Quote word for word the lines starting at the line with "Task: Click the user avatar icon" and ending at the final line of the entries. Leave out any pictures.

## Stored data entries
⁂

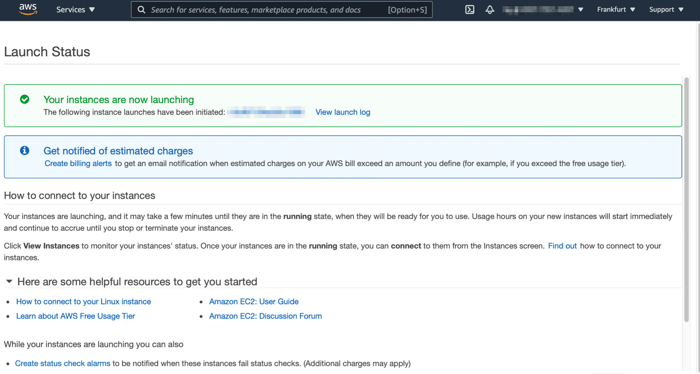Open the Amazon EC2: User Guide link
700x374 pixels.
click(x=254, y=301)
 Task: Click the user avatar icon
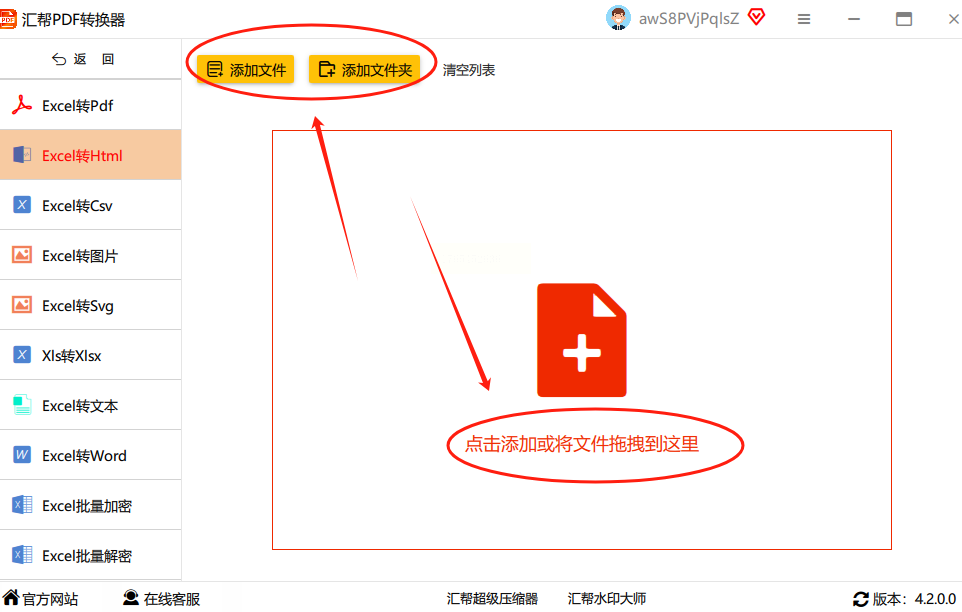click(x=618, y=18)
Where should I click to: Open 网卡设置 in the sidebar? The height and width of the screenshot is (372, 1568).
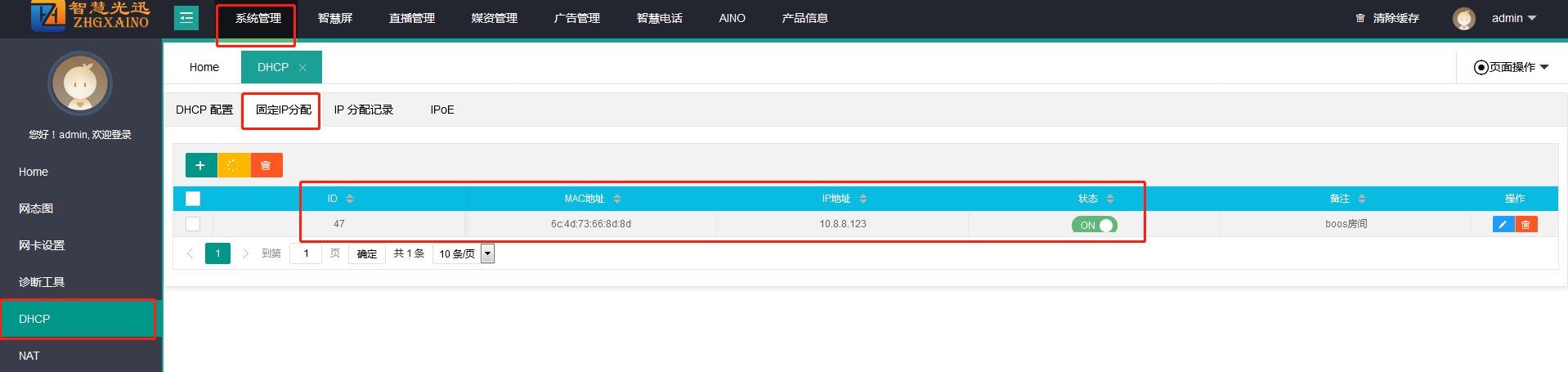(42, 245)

⁂

## Response to the task
 Task: Click the user avatar icon
click(x=618, y=18)
Where should I click to: Open 网卡设置 in the sidebar? The height and width of the screenshot is (372, 1568).
(42, 245)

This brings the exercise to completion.